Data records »
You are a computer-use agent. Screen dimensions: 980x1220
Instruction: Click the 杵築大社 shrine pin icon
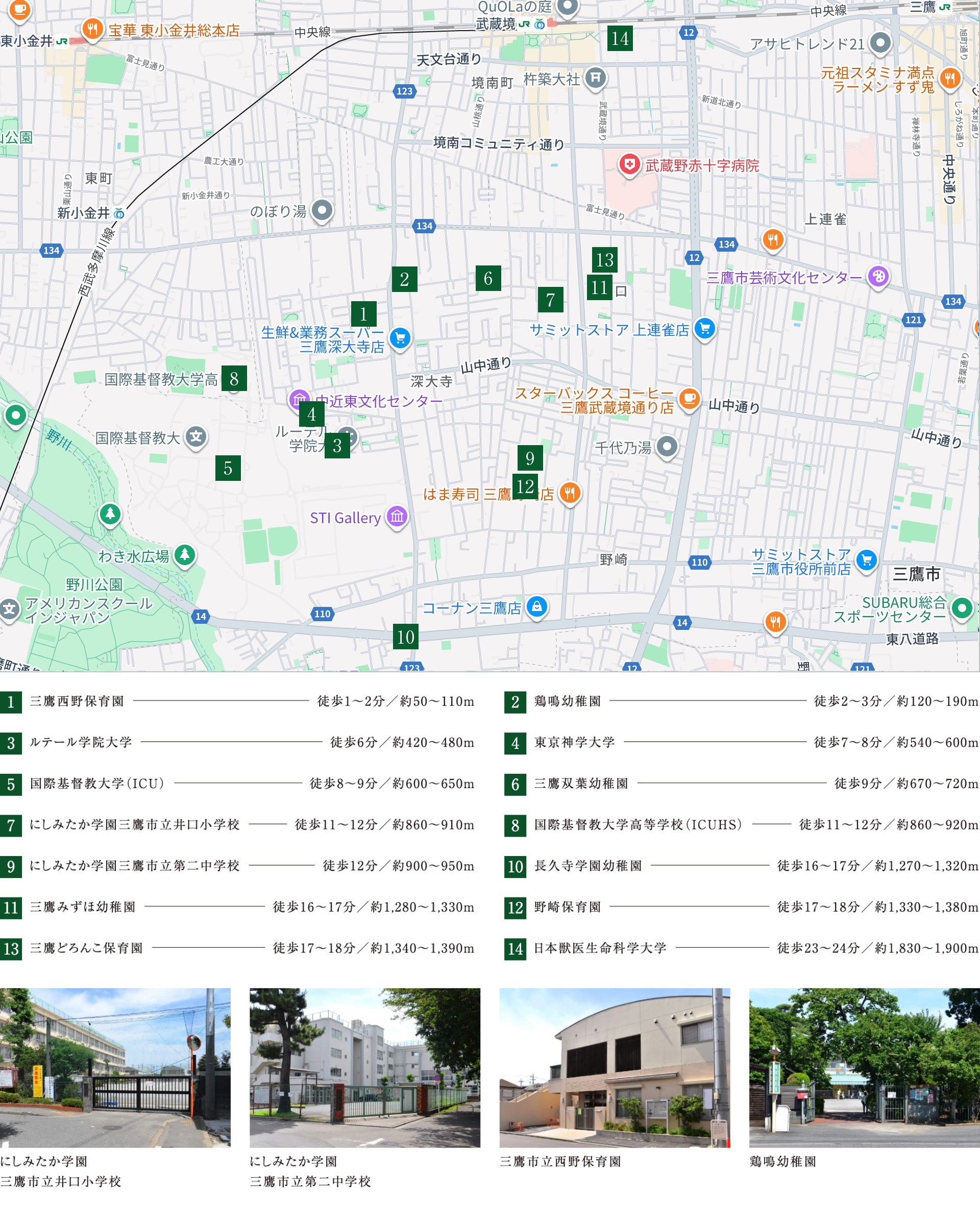[595, 77]
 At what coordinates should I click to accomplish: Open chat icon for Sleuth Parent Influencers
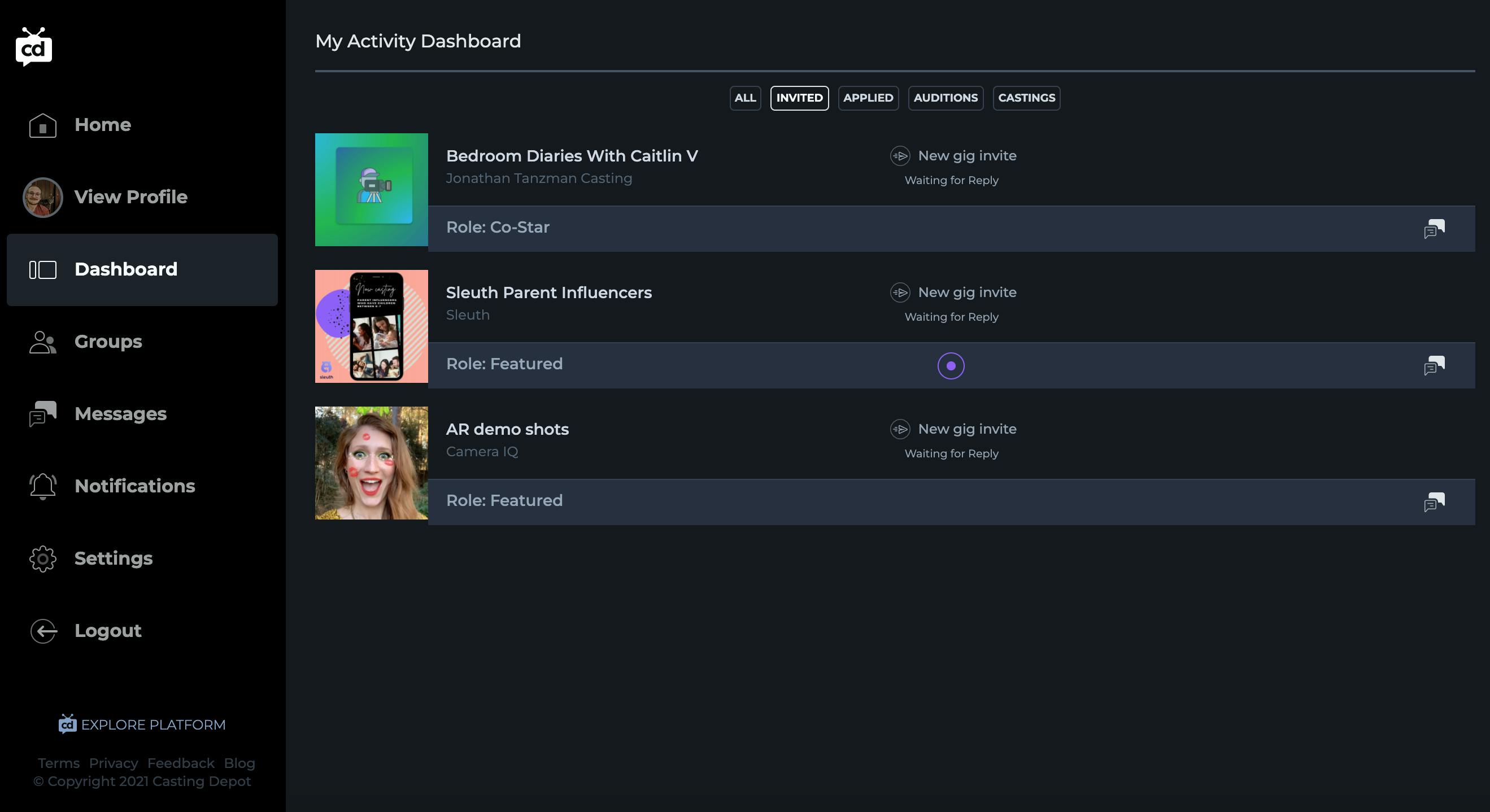pyautogui.click(x=1434, y=365)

Exercise aim »
Exactly as given, transcribe every line of the data, but not its images.

Response to this exercise »
You are a computer-use agent. Screen dimensions: 980x1220
Instruction: Click the 杵築大社 shrine pin icon
[595, 77]
 At what coordinates should I click to accomplish: Open chat icon for Sleuth Parent Influencers
pyautogui.click(x=1434, y=365)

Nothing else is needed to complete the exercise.